The cloud is very complex and applications are getting more complex, while customers are introducing more and more applications. This presents a challenge far beyond human scale. Leveraging CloudWatch is a great start, and collecting OS-level metrics via the CloudWatch agent or 3rd-party tool is better. However, the most effective approach is to let the application drive resource allocation, and this is where Turbonomic Application Resource Management comes in.
Turbonomic Application Resource Management offers the most powerful and advanced optimization functionality of any solution in the market. Here are a few examples to support this bold claim:
- Top-down, application-aware approach - Turbonomic is designed first and foremost to assure application performance. Turbonomic offers multiple agentless options to connect, ingest and act upon application-level metrics such as Heap utilization, Database memory and application response times. The best way to reduce application costs is to focus on application performance first. When you are allocating the exact resources your application needs when it needs them, you will naturally achieve cost reduction without introducing performance risk. Simple as that!
- You need trustworthy actions, not recommendations - as stated, when using the native cloud offerings, users still need to decide on which exact instance type to use, confirm it meets any constraints (such as drivers for the NICs (ENA) or storage (NVMe), and considering the impact on storage and network ). Then users have to execute them during the next maintenance window manually; This is not sustainable or scalable! Turbonomic generates trustworthy actions that can (and should) be scrutinized by users before executing them from the Turbonomic UI and once comfortable, fully automating, or even integrating with tools like ServiceNow for approval workflow and audit trail.

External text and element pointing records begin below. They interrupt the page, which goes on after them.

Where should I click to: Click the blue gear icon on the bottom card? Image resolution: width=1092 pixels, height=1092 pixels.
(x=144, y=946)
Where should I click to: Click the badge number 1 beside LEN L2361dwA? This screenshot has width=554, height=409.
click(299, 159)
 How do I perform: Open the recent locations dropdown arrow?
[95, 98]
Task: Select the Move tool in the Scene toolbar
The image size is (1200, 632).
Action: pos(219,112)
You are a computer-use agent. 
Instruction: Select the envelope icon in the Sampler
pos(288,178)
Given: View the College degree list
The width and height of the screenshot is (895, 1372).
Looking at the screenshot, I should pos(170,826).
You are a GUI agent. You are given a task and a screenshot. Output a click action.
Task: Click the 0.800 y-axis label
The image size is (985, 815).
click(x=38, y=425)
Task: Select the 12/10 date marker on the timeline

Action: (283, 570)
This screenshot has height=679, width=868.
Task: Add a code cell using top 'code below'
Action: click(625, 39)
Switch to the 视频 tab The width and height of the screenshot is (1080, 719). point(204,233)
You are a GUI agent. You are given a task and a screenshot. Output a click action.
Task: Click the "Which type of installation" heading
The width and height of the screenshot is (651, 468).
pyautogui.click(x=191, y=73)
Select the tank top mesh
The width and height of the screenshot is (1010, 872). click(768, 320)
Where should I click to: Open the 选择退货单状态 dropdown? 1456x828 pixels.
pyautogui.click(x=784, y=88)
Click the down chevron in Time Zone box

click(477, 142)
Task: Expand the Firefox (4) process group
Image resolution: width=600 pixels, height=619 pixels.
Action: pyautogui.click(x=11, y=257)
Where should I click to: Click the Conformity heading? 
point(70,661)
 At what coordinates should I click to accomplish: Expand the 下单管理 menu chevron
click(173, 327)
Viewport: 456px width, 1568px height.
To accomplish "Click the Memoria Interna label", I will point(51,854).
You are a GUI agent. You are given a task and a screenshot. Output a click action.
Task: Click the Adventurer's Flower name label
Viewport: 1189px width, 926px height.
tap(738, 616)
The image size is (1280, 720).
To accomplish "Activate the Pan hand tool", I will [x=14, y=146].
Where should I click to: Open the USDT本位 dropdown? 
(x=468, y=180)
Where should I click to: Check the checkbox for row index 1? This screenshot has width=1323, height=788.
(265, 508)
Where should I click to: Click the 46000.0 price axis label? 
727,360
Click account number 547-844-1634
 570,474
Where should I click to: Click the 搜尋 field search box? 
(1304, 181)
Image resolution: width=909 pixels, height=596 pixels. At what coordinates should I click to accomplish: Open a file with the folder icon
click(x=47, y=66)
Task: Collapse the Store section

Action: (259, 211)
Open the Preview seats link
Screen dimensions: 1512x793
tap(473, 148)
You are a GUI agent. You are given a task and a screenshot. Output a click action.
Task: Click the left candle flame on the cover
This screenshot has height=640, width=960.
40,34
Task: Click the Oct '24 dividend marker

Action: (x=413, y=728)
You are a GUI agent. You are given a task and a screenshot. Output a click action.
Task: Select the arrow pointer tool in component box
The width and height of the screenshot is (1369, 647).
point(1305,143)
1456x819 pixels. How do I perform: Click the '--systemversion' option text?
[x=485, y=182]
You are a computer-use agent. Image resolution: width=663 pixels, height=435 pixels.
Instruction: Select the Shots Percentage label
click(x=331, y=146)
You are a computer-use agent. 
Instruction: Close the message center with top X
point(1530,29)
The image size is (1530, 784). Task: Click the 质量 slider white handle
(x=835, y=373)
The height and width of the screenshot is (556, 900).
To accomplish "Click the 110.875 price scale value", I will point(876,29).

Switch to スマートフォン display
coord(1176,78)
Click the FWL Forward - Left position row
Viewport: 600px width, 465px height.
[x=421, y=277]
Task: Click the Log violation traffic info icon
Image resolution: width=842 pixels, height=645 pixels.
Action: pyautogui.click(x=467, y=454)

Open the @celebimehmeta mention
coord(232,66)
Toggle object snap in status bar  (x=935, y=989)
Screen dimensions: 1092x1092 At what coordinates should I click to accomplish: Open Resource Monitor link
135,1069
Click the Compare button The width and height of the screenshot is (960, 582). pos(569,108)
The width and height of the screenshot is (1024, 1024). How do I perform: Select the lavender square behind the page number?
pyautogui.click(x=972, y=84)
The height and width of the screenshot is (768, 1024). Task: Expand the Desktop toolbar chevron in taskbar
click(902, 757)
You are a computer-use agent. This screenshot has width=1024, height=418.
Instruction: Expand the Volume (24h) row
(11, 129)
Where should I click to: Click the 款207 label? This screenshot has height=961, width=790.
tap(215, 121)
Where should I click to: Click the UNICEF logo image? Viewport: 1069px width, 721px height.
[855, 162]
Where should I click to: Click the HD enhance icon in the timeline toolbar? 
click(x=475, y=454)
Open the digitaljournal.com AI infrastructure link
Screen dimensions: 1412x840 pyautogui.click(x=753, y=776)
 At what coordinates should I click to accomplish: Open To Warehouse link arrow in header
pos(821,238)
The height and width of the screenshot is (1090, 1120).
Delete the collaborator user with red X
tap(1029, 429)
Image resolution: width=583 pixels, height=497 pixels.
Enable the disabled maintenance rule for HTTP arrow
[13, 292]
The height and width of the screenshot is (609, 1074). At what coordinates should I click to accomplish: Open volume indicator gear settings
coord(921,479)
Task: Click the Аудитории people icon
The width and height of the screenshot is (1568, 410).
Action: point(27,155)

- Different workloads require different optimizations approaches - although the Compute Optimizer uses ML to determine users' workload type and match them with few instance types, users told us they still want to configure the rightsizing engine to match their workloads' type. They also want to control the observation period, the aggressiveness of peaks (with percentiles), the target utilization or resources and to be able to apply these different policies to specific apps, accounts, or any group of resources created based on tags, for example.
It is also worth mentioning that unlike Compute Optimizer, which generates and refreshes recommendations daily, Turbonomic's actions are produced continuously in real-time as demand fluctuates.
Furthermore, Turbonomic will generate sizing actions after considering users' Reserved Instances inventory. For example, if an instance is using on-demand pricing and there is an available RI, Turbonomic will generate a sizing action to that RI even if the workload itself does not need to be resized. In this example, by taking this specific action by Turbonomic, you will benefit from eliminating on-demand costs and avoiding losses related to unutilized RIs for which you have already pre-paid.
Lastly, Turbonomic is a hybrid and multicloud system; it supports on-premises workloads running on any hypervisor, private cloud, or container platforms such as Pivotal Cloud Foundry or Kubernetes. Turbonomic also supports multicloud management, including AWS and Azure IaaS and PaaS services (including managed Kubernetes and Databases), as well as Google GCP for GKE optimization.
In summary, in the future, we should expect more native cost optimization solutions offered by cloud providers as customers continue to voice their frustration with increasing cloud bills. However, we should remember that the reasons for the cloud cost overruns are rooted in the fact that many operation teams default to the old (on-premises) habits of overprovisioning resources to assure performance (it is easier), but the only way to manage the tradeoffs between performance is with Application Resource Management.